Personas now react to video. Upload one clip, point a research panel at it, and each persona answers individually in the same workflow that already supports text, images and PDFs.
The mechanic is the same panel you already use for text questions: pick a research group, drop a video into the attachment area, type the question, submit. One video per question, any number of personas. The capability is gated to FishDog's media and production tiers.

Why we built this
Until this release, the panel saw images and read PDFs. Video was the next obvious modality and the one media-research customers asked for first. Trailers, advertisements, scene-by-scene scripted content and short-form social video do not reduce cleanly to a screenshot or a transcript. They needed to land as video.
What's new
A research-group question can now carry a single video attachment — MP4, MOV or WebM, up to 200 MB. The platform processes the clip natively, without an intermediate transcription step or frame-sampling caveats, and routes the question and the video together to every persona on the panel. Responses return in the same format you already see for text questions: a per-persona reaction with their age and location surfaced, and a follow-up chat option on every individual response.
One video, many viewers
The interesting thing about the panel mechanic is the parallelism. A panel of ten personas reacting to the same trailer is a synthetic ten-person focus group that returns in minutes rather than weeks. We have tested with groups of ten, and the responses range across the lens you would expect from a mixed panel — emotional payoff, brand fit, pacing, mood, framing — in a sentence or two each.
How to use it
Open a research group on a subscription with video access enabled.

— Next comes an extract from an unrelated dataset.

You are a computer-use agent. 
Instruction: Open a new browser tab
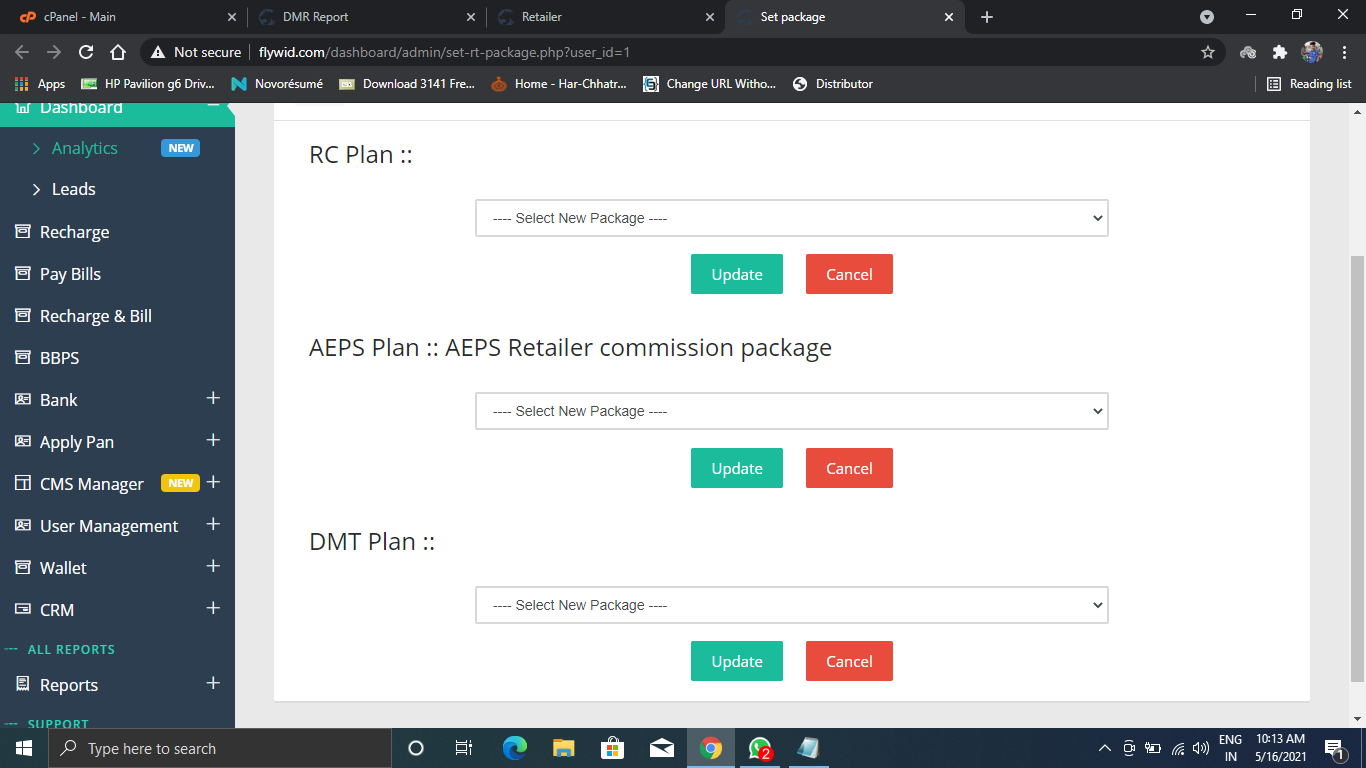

Compose your question. Drop the video file into the attachment area alongside the question text.
Select your panel — between one and the full group of personas.
Submit. Each persona answers individually; you can open a follow-up chat on any individual response.
The video stays scoped to the question and the organisation that owns it. Generic public media links are not served for video — every render path is authenticated and tied to the question that holds the clip.
What it is useful for
The first wave of expected use cases:
Video advertisement testing. Agencies and brand teams stress-testing a 15s or 30s spot before a media buy, against a synthetic panel matched to the target buyer.
Trailer and short-form testing. Film and television trailers, sizzles, episode openers, social shorts.
Episode and scene-by-scene feedback. Scripted-content teams testing pilots, episode arcs and single scenes against a defined viewer demographic.
Media-fit and brand-fit checks. Production companies and brand teams validating tone, pacing and emotional register against a viewer profile.
The intended buyers are media companies, streaming services, production houses, videographers, media producers, and the research arms of agencies and brands. The v0.1 deployment is sized for Disney-shape unaired-trailer testing, Netflix-shape short-form testing, and production-house viewer-fit checks.
A note on naming
Frontier vision models will describe what they see in a clip in detail, but they will decline to name specific brands, copyrighted characters or real people from the visual content alone. Frame questions as reactions (“how does this scene land for you?”, “what would make this stronger?”) rather than identifications (“what brand is this?”). The persona will tell you what they thought, in their voice, with their context — they will not name the IP for you.
What is next
Multi-video questions, longer clips beyond the v0.1 caps, and external-API access for video are tracked for v0.2 once we have watched a month of production traffic.